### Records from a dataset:

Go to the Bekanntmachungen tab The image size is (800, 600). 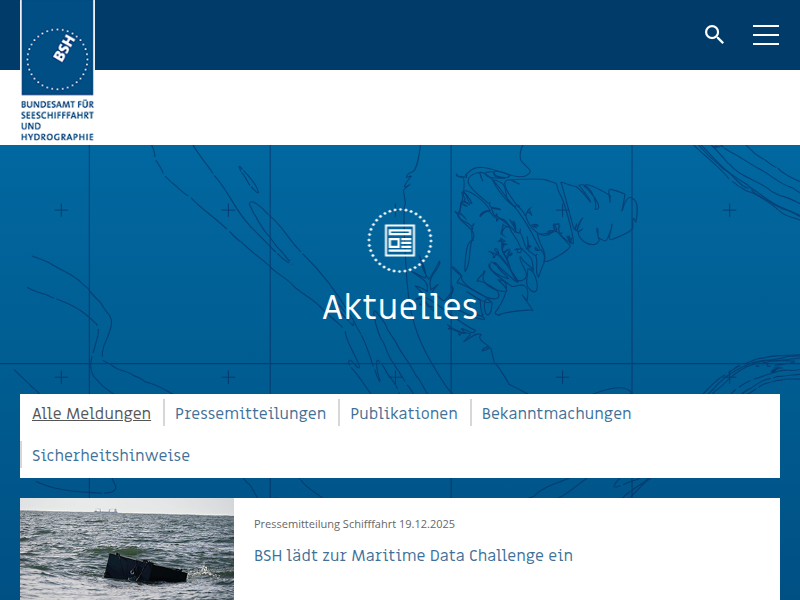click(556, 413)
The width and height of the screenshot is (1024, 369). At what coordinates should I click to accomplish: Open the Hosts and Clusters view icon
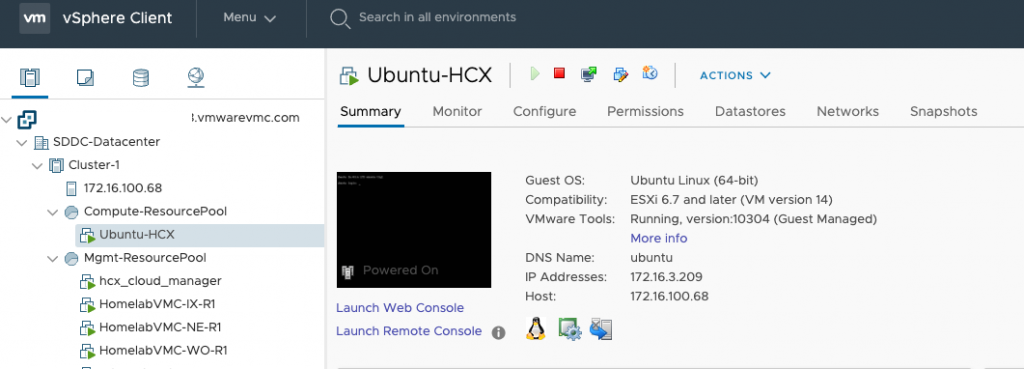30,78
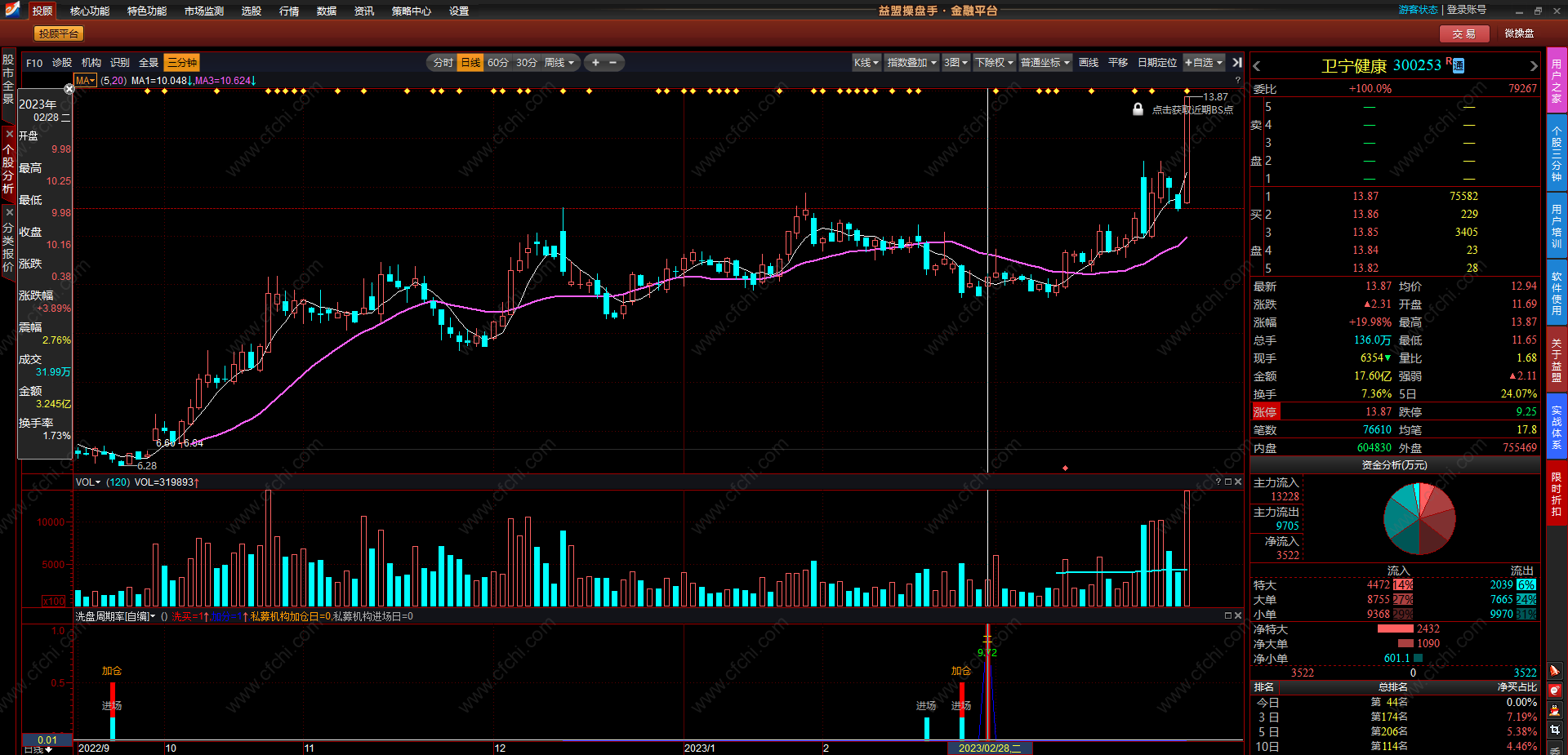Screen dimensions: 1568x755
Task: Open the 行情 menu
Action: (x=289, y=11)
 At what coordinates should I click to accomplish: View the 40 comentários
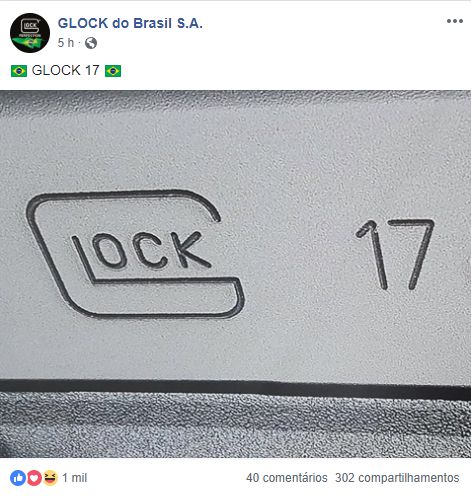pos(287,478)
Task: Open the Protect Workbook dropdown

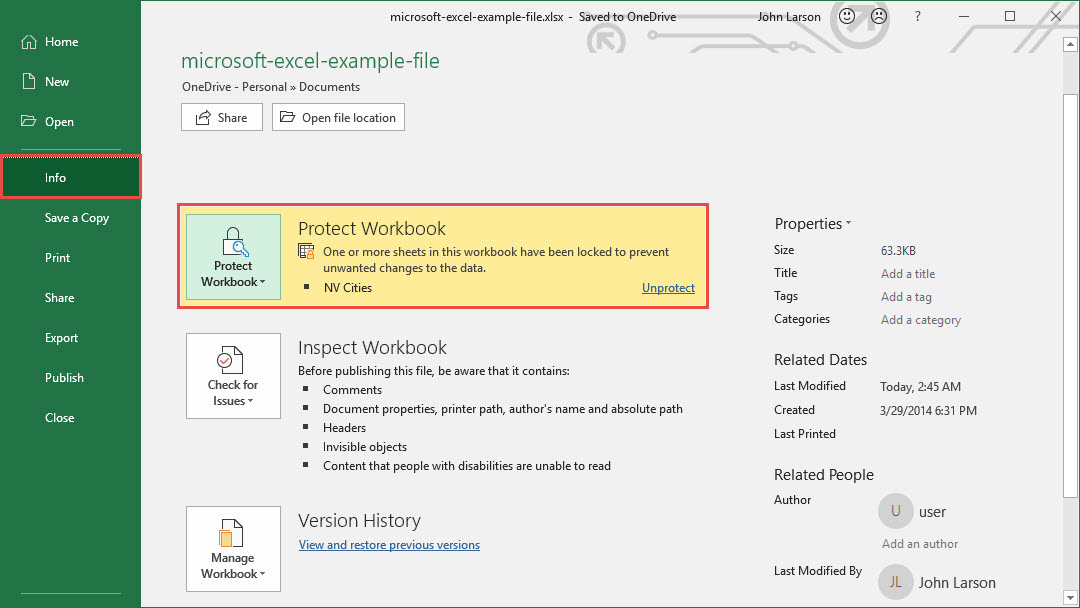Action: [233, 258]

### What is asked:
Starting at the line that contains "The width and" and continuing through the end of the records, write those lines again with "coordinates" replaced by "position" and everything else unchanged. Omit the pictures.

### Exercise response:
The width and height of the screenshot is (1024, 369). At what position should I click to accomplish: Open the Hosts and Clusters view icon
30,78
Screen dimensions: 1568x755
Task: Open the 行情 menu
Action: (x=289, y=11)
 At what position should I click to accomplish: View the 40 comentários
pos(287,478)
Task: Open the Protect Workbook dropdown

Action: [233, 258]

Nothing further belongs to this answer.